経 営 関 連 情 報

2003年10月27日-001
幹部社員必読!伸びる企業の組織・人材戦略

 企業にとって「組織と人材」の問題は永遠のテーマである。中小企業金融公庫の「経営情報」が紹介するのは、脱サラして独立した現社長がユニークな人材活用と組織戦略により、活力ある経営を実現し、わずか10年たらずで公開を果たした急成長企業(従業員数約100人)の事例だ。企業が健全に成長していくためには、企業規模・成長段階に応じた人材・組織戦略が欠かせないという点で参考になる事例である。

 まず、同社の求める人材は「よい習慣を身につけている人」。適応力は重視するが、知識やキャリアなどは考慮しない。重要なのは「時間が守れる」「約束が守れる」といったこと。また、余分な研修・教育コストをかけないためにも、どれだけ優秀な人材を採用できるかということが重要。そのためにも、採用時には社長自らが応募者全員に会い、事業にかける夢やビジョンを話し、よい人材を入社させる努力をしている。

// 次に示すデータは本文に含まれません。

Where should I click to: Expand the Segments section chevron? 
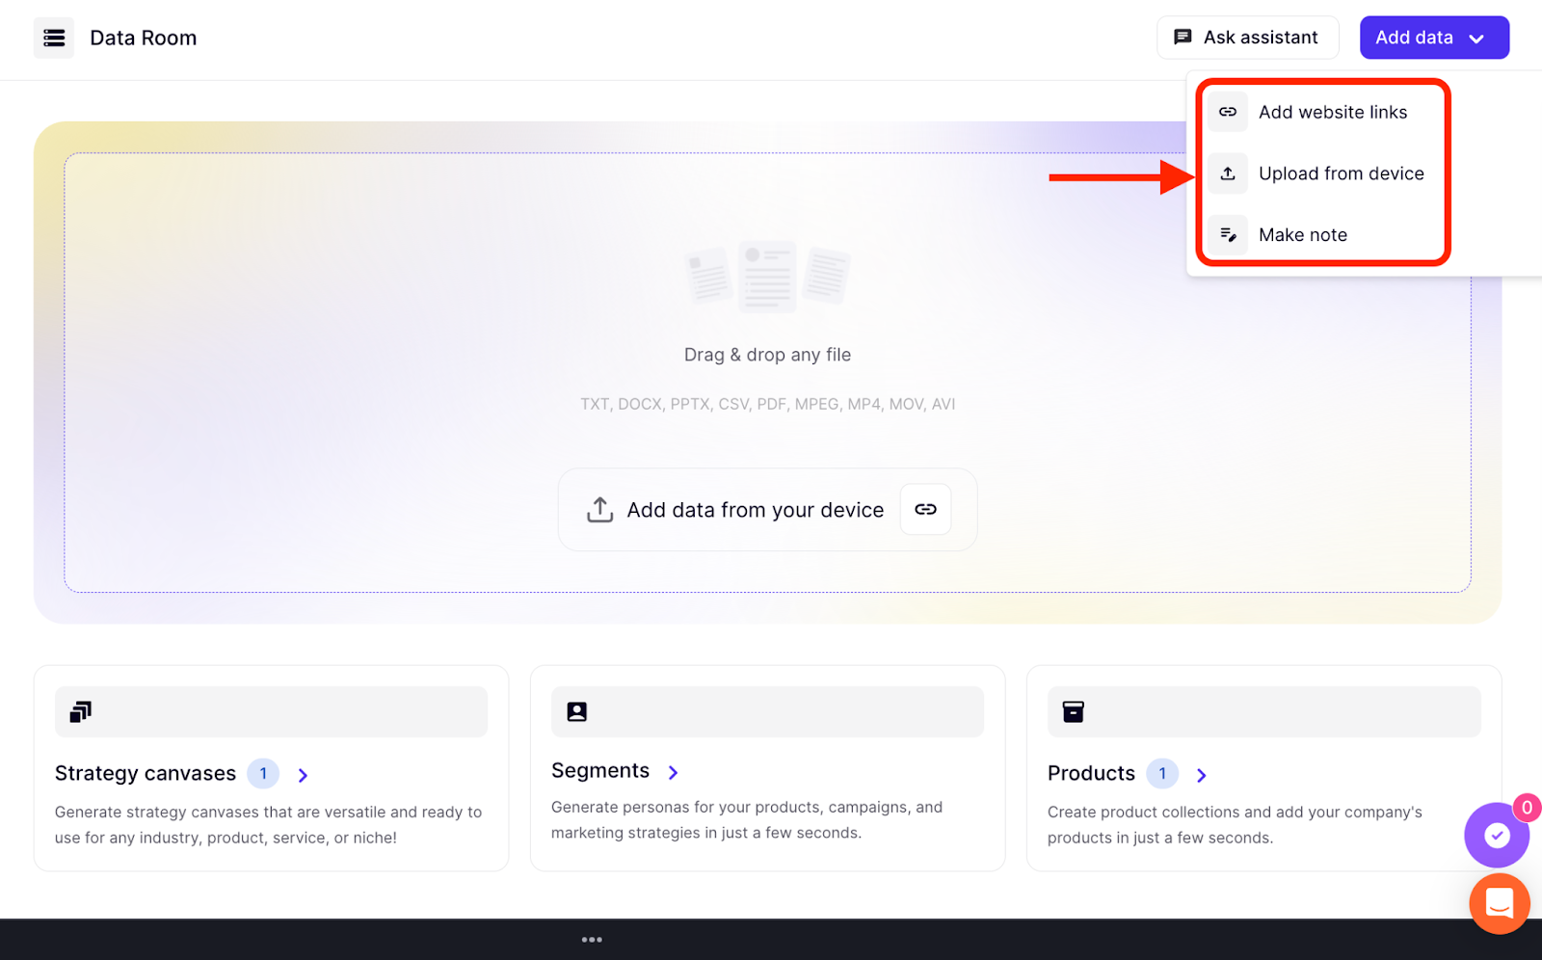674,772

 組織構造や人材活性化などへの工夫もユニークだ。特に、リーダーに求められる資質・能力を明確にするなどで透明度の高い評価制度が確立されている。例えば、役員だけでなく幹部社員の年俸も公開し、実力の伴わない幹部社員の出現を防いでいる。匿名での社員アンケートの実施、部下による上司の評価、部門長の自薦制度、社員の自主性を尊重し自主移動申告を認める制度などがある。これらを通して能力主義が自然と従業員に浸透し、効果的に運用されている点が注目される。

 その背景には、創業後まだ間もないことから、経営者が考えるとおりの企業風土を作り上げていることが挙げられる。求める人材像を明確にし、自社に合った人材を採用することで、様々な仕組みが自然に従業員の意欲向上のためのインセンティブとなるなど、この事例は、組織・人材戦略がまさに企業の成長に直結するという好循環を生み出している好例といえる。自社の目指すべき方向を明確にしたうえで、「組織と人材」を見直すことは、今後の経営を考えるうえで、極めて重要なことだ。